Ainsi, une foule d'endroits me rappelleront toujours Manuel, comme cette province entre B. et V. où des villages fortifiés se hérissent le long de vignobles vallonnés. Notre amour y avait un parfum de lavande et d'huile d'olive, et le goût âcre du vin du pays, chauffé par le soleil. Je pourrais te parler d'un hôtel à l'orée d'un parc royal, dans la ville de Louis XIV, où nous nous sommes aimés quelques jours pluvieux dans une suite de luxe, et d'une auberge donnant sur une longue plage pâle où des enfants ramassaient des coquillages à marée basse.
Manuel m'apprit à aimer et déguster le bon vin. Grâce à lui, je découvris l'art et la manière de bien boire, de décrypter une étiquette, de soumettre un vin aux trois épreuves de vérité, celle de l'œil, du nez et de la bouche, exercices qui menaient souvent à d'autres interludes licencieux. Grâce à lui, je sus reconnaître un margaux d'emblée, d'après sa voluptueuse robe cerise, son bouquet velouté à la pointe épicée, son palais soyeux et puissant.

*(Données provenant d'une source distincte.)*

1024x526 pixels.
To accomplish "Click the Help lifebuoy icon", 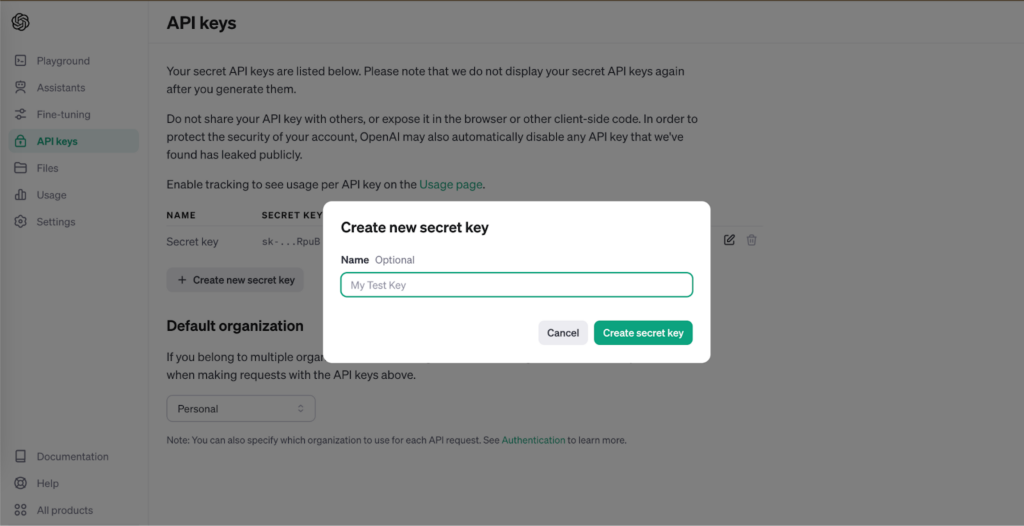I will 20,483.
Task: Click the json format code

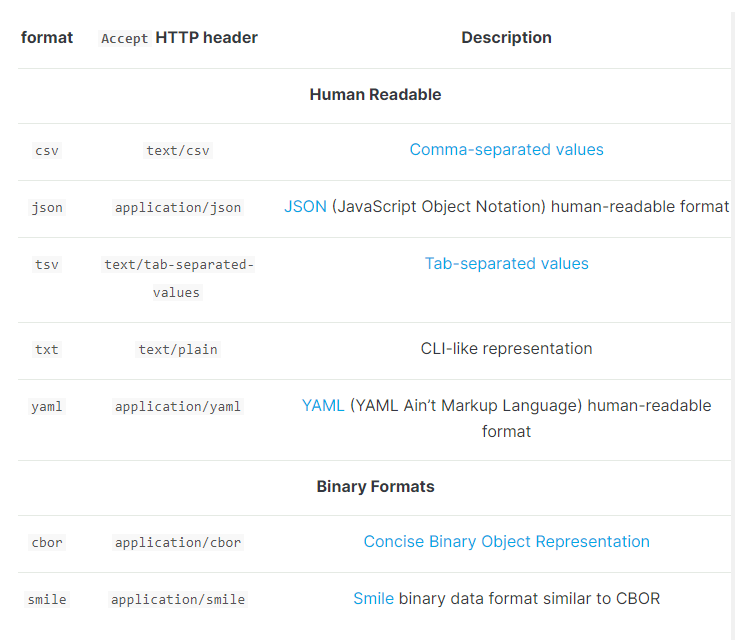Action: pos(47,208)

J'aimais l'écouter parler des nuances de la robe d'un vin : pivoine, rubis, pourpre, grenat, violet ; de son intensité, son éclat, sa limpidité ; puis de son odeur fruitée ou fleurie, épicée ou végétale, balsamique ou animale ; j'aimais enfin le voir goûter le vin et me faire part de ses impressions. L'attaque réveille les sens, murmurait-il, un verre à la main, l'autre main remontant lentement le long de ma cuisse, c'est un vin tout en rondeur qui glisse bien et qui laisse une bouche fraîche, et c'est sans surprise – doigts habiles se débarrassant d'entraves vestimentaires – que son palais est ample, délicat – caresses se faisant plus précises –, son bouquet est expressif, complexe à souhait, ce qui nous invite à le déguster jeune, sans trop attendre… Afin de profiter pleinement de ses arômes prometteurs…
Il aimait les belles choses, les objets rares. En sa compagnie, je connus l'ambiance électrique des grandes salles de ventes où, à coups de rictus élégants et imperceptibles à tous sauf au commissaire-priseur, il se mesurait à d'autres collectionneurs pour obtenir un œuf guilloché de Fabergé, une toile de maître ou un lot de livres anciens aux reliures précieuses.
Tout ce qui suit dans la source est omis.